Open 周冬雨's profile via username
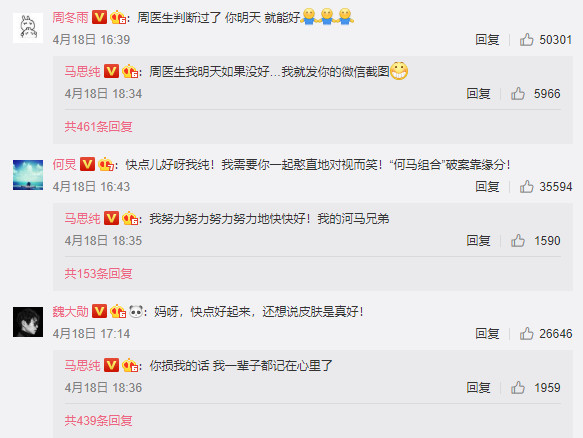 pyautogui.click(x=71, y=17)

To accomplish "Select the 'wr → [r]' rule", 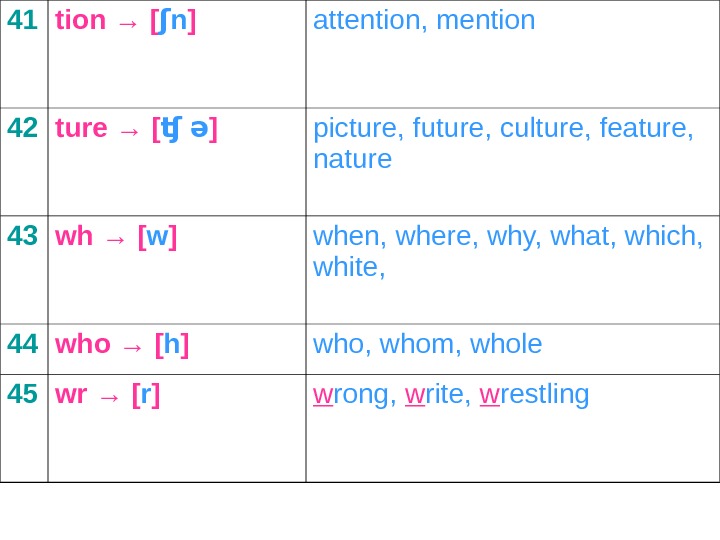I will click(107, 394).
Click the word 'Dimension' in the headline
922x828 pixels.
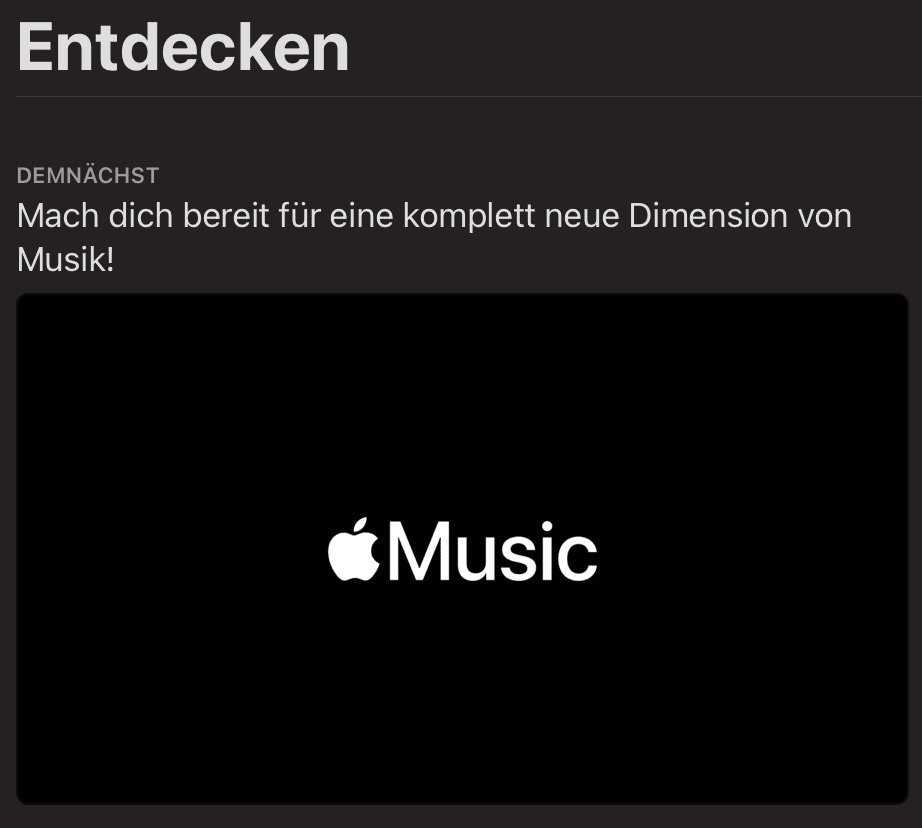[708, 216]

________________________

In the part of the data that opens with the line containing "Click the word 'Dimension' in the headline" and closes at the end of the data, rename "headline" to "title" and change nothing else. Give only those lines again, without the pictures.

Click the word 'Dimension' in the title
922x828 pixels.
[708, 216]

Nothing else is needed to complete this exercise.